First, for all the breathless headlines from the IMF/World Bank meetings in Washington, DC, Europe’s leaders are a long way from a deal on how to save the euro. The best that can be said is that they now have a plan to have a plan, probably by early November. Second, even if a catastrophe in Europe is avoided, the prospects for the world economy are darkening, as the rich world’s fiscal austerity intensifies and slowing emerging economies provide less of a cushion for global growth. Third, America’s politicians are, once again, threatening to wreck the recovery with irresponsible fiscal brinkmanship. Together, these developments point to a perilous period ahead.

Wish it was here! Freddie Mac, the US mortgage maker, announced overnight that fixed mortgage rates fell to all-time record lows this week – 4.01% for a 30-year fixed-rate mortgage and 3.28 percent for a fixed 15 year loan. Want to take a risk on something flexible? Then how about paying 2.83 percent for a 1-year Treasury-indexed hybrid adjustable-rate mortgage?

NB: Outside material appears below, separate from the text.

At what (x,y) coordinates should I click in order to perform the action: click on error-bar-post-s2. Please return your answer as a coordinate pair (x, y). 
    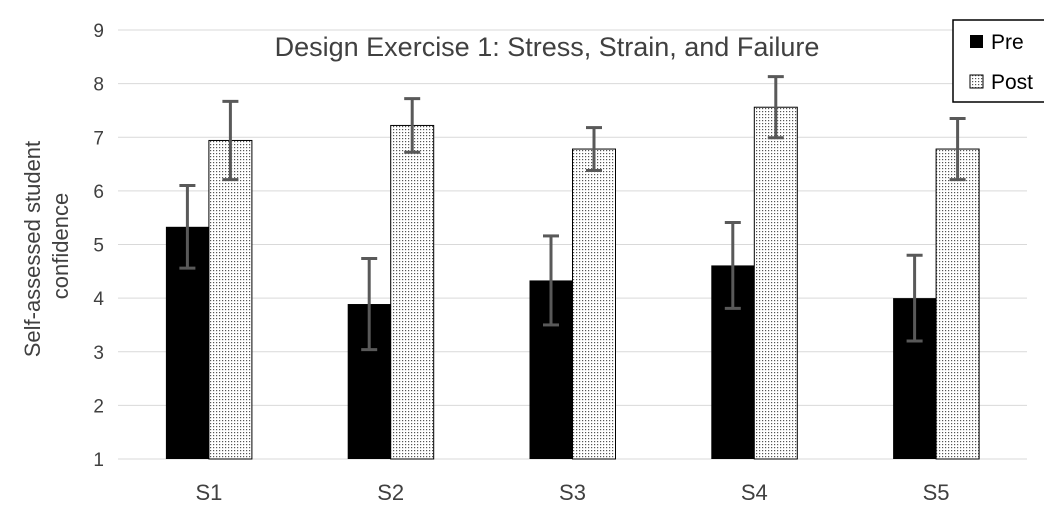
    Looking at the image, I should click on (412, 126).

Going faster in Britain. As figures from Queensland police suggest that a speed camera site south of Brisbane has raised a whopping $5 million, and likely much more, in just two months, motorists might wish that their government follows the British example where the speed limit on major highways is to be increased from 70mph (112.7kmh) to 80mph (128.7kmh).

Taxing fat in Denmark. The day of the fat tax has arrived. From tomorrow Danes will pay a tax on saturated fat charged at the rate of DKK 16 per kg saturated fat on domestic and imported food. The tax will apply to meat, including chicken and pork, as well as to cheese, butter, edible oils, margarine, spreadable products and other food such as snack products. Products with saturated fat content at or below 2.3% will not be included.